■ **SUPPLIED RECORDS**:
>>>

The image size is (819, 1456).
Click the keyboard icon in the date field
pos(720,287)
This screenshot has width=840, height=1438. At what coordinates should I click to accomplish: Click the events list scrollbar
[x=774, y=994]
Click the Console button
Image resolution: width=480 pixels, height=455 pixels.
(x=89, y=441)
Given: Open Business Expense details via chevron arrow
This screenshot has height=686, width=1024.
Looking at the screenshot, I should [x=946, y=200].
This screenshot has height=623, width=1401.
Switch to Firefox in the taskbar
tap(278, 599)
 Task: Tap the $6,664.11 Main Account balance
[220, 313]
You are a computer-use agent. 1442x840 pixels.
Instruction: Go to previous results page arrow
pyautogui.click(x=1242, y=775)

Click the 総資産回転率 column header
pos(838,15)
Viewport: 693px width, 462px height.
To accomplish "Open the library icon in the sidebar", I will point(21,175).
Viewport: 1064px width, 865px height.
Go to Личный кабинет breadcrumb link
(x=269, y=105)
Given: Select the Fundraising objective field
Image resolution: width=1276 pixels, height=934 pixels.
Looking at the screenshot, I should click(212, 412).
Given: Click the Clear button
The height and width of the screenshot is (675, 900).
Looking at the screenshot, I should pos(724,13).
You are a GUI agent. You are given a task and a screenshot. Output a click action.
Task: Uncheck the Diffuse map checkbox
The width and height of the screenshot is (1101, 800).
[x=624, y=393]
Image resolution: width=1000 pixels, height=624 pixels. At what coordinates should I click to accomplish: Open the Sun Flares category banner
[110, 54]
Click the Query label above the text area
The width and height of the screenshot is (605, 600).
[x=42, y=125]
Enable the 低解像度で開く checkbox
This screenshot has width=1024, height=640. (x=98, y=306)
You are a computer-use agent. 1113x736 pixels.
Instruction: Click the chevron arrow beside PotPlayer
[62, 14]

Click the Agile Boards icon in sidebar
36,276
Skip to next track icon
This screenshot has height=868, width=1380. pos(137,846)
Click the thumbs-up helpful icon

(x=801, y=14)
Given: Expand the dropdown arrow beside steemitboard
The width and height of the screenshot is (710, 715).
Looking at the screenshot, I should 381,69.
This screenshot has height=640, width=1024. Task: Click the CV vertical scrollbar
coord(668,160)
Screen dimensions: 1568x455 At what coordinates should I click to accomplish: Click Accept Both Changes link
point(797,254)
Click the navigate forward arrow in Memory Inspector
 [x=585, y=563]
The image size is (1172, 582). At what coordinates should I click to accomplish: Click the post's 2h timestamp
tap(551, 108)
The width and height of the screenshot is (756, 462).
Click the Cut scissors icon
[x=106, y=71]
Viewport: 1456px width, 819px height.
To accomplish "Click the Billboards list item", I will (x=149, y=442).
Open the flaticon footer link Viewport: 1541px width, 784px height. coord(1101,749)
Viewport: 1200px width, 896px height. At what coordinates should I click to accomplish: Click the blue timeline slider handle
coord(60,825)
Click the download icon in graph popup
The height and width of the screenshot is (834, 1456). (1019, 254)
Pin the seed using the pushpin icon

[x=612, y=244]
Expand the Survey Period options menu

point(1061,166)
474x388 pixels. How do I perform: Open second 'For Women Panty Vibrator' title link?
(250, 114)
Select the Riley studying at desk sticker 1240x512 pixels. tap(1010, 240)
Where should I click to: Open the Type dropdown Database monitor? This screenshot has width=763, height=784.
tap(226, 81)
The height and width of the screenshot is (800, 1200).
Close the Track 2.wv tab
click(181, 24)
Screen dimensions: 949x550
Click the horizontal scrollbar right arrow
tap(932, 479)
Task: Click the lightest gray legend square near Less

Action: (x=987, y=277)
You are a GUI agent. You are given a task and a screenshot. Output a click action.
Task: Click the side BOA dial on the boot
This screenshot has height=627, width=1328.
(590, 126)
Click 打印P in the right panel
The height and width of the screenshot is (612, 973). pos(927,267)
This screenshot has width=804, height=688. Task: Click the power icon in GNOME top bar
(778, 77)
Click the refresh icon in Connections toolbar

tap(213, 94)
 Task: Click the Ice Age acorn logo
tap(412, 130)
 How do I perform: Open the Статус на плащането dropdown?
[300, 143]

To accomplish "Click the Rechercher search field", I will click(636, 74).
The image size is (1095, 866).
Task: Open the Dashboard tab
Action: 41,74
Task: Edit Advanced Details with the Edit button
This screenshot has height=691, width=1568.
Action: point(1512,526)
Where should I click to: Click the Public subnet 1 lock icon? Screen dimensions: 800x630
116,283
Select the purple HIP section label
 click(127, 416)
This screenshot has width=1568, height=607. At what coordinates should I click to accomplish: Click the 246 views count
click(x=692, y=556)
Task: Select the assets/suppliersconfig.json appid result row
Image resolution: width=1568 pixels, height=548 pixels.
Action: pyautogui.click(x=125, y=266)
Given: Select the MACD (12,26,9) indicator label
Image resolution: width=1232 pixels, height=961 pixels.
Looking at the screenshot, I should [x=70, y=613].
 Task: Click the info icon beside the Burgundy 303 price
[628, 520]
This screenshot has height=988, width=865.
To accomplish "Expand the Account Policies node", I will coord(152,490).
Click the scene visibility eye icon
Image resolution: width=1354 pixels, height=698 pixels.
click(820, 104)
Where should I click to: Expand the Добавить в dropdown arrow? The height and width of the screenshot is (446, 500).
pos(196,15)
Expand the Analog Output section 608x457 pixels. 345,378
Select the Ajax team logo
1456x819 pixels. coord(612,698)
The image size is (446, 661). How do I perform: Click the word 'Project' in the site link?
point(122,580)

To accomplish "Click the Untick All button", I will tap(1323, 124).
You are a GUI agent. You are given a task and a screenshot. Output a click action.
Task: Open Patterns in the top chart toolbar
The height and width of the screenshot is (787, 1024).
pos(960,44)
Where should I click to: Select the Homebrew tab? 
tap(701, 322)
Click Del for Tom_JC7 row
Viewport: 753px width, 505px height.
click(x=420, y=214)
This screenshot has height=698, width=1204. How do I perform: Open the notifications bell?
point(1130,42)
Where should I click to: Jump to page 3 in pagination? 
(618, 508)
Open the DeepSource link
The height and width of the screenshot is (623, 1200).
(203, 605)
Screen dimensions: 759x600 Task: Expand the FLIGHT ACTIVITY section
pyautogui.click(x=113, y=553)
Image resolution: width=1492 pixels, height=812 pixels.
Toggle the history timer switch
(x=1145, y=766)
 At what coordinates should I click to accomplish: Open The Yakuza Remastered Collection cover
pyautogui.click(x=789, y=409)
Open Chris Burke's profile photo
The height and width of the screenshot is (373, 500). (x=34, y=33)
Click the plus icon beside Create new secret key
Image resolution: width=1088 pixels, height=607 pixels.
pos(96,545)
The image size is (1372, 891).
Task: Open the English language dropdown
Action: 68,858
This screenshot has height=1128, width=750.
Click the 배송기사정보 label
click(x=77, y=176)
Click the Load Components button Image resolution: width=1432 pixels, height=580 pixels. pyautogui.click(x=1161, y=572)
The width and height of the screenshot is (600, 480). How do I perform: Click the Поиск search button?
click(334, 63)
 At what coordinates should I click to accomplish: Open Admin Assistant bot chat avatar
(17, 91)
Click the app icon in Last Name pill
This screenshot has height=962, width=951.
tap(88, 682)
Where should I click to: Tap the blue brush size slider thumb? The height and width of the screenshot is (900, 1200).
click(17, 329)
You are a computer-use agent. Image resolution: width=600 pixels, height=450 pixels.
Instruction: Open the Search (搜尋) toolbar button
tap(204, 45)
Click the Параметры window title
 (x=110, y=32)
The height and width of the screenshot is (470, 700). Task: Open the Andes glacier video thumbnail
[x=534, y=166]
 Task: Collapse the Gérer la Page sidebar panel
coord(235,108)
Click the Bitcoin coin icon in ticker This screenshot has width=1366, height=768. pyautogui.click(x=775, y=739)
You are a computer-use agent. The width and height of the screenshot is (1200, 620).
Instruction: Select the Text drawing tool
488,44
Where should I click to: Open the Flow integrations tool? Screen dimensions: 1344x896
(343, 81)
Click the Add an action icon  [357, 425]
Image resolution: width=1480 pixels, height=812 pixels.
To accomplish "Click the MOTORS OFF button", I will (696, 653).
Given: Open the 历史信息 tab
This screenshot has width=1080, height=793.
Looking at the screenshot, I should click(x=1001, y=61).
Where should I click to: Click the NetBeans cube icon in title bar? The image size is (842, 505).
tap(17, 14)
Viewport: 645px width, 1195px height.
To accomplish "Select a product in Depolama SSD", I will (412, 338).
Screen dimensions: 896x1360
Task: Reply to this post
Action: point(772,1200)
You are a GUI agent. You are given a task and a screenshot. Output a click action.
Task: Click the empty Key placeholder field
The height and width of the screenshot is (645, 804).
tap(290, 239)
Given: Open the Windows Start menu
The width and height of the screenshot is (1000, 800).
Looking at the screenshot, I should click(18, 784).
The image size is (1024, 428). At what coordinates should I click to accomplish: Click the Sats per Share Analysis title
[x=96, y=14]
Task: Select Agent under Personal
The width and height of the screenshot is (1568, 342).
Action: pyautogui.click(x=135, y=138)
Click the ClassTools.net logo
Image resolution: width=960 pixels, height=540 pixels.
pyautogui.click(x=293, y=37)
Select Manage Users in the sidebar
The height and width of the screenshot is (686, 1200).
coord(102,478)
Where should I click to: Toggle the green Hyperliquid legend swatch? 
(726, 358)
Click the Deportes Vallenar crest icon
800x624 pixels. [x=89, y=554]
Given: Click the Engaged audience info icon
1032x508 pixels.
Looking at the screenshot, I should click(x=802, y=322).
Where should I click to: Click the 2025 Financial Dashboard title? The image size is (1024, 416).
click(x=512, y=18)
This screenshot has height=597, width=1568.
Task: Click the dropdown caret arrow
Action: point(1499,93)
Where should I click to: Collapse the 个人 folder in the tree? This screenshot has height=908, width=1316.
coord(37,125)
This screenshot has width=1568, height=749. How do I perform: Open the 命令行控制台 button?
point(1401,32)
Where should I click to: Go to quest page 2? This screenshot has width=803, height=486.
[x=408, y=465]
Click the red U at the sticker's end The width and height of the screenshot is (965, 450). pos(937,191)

<<<

■ **WORK INSTRUCTIONS**:
Working from the records above, write out verbatim only the lines from the line containing "The height and width of the screenshot is (675, 900)." through the line containing "Given: Expand the".

■ **RESULT OF THIS TASK**:
The height and width of the screenshot is (675, 900).
Looking at the screenshot, I should pos(724,13).
You are a GUI agent. You are given a task and a screenshot. Output a click action.
Task: Uncheck the Diffuse map checkbox
The width and height of the screenshot is (1101, 800).
[x=624, y=393]
Image resolution: width=1000 pixels, height=624 pixels. At what coordinates should I click to accomplish: Open the Sun Flares category banner
[110, 54]
Click the Query label above the text area
The width and height of the screenshot is (605, 600).
[x=42, y=125]
Enable the 低解像度で開く checkbox
This screenshot has width=1024, height=640. (x=98, y=306)
You are a computer-use agent. 1113x736 pixels.
Instruction: Click the chevron arrow beside PotPlayer
[62, 14]

Click the Agile Boards icon in sidebar
36,276
Skip to next track icon
This screenshot has height=868, width=1380. pos(137,846)
Click the thumbs-up helpful icon

(x=801, y=14)
Given: Expand the dropdown arrow beside steemitboard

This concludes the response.